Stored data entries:
▬▬▬▬▬▬▬▬▬▬

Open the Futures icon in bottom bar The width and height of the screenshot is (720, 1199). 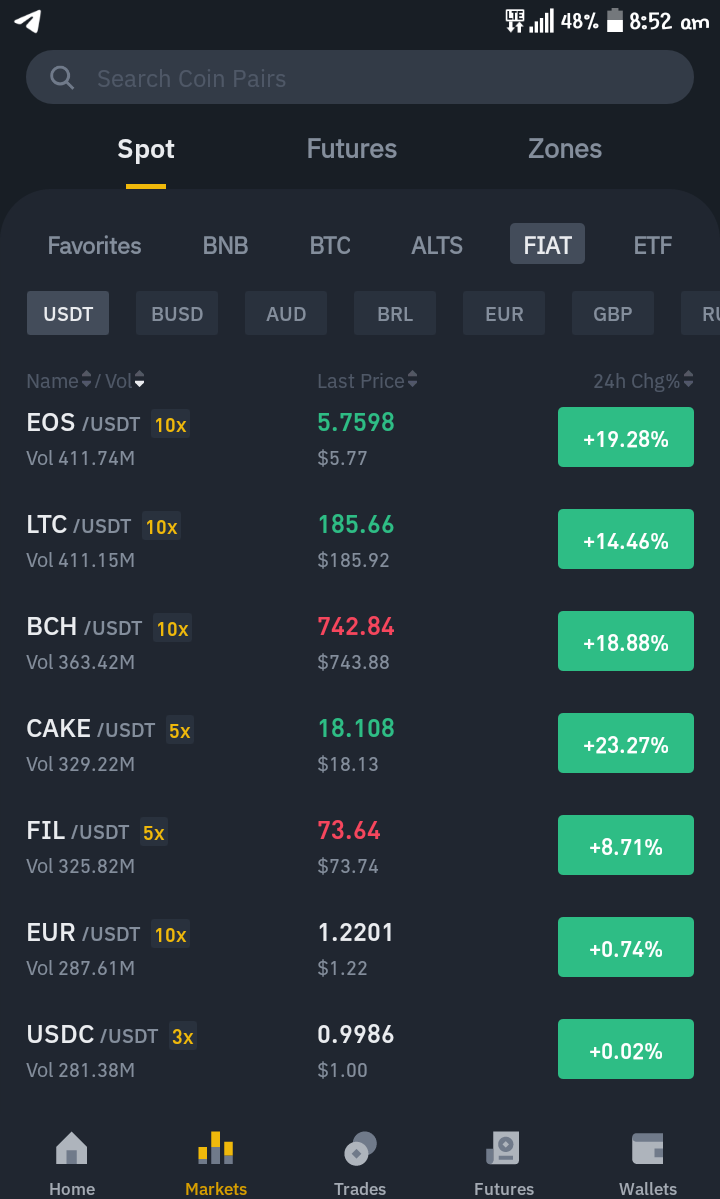(x=504, y=1149)

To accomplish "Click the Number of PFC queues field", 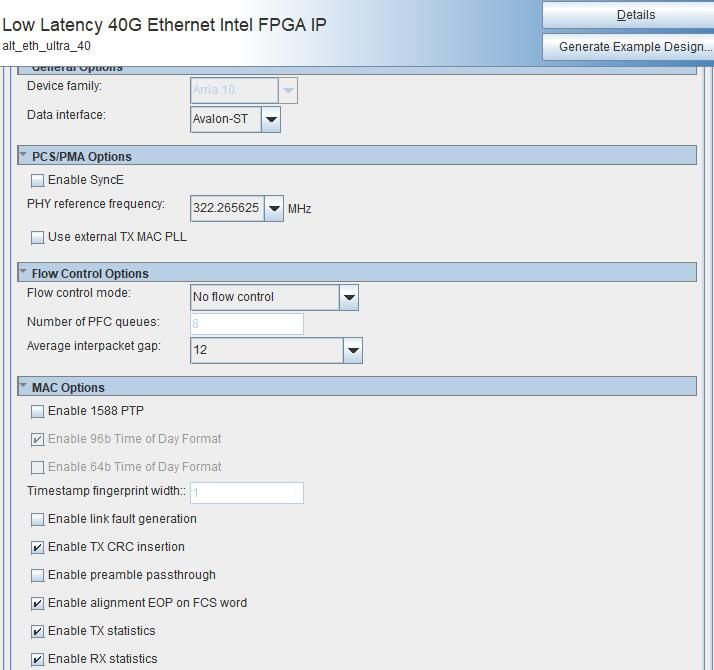I will (247, 324).
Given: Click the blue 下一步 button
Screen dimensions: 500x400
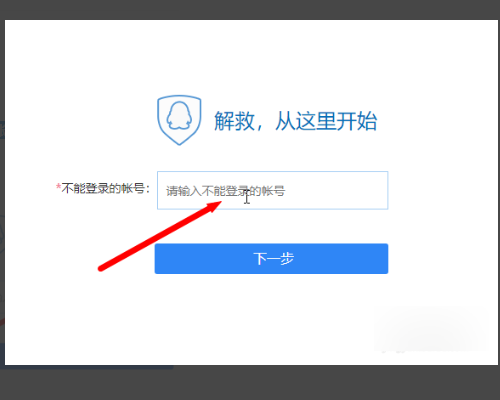Looking at the screenshot, I should [x=271, y=259].
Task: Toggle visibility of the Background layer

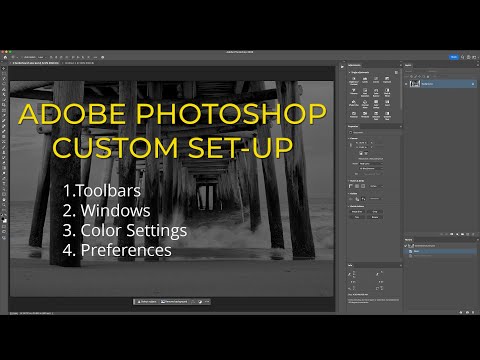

▬▬▬▬▬▬▬▬▬▬

*What the exercise asks:* Pictures are not part of the copy. Output only the lines from the one with "Given: Click the blue 下一步 button" through the final line of the records, exactly as given.

*Response area:*
Given: Click the blue 下一步 button
Screen dimensions: 500x400
Looking at the screenshot, I should [x=271, y=259].
Task: Toggle visibility of the Background layer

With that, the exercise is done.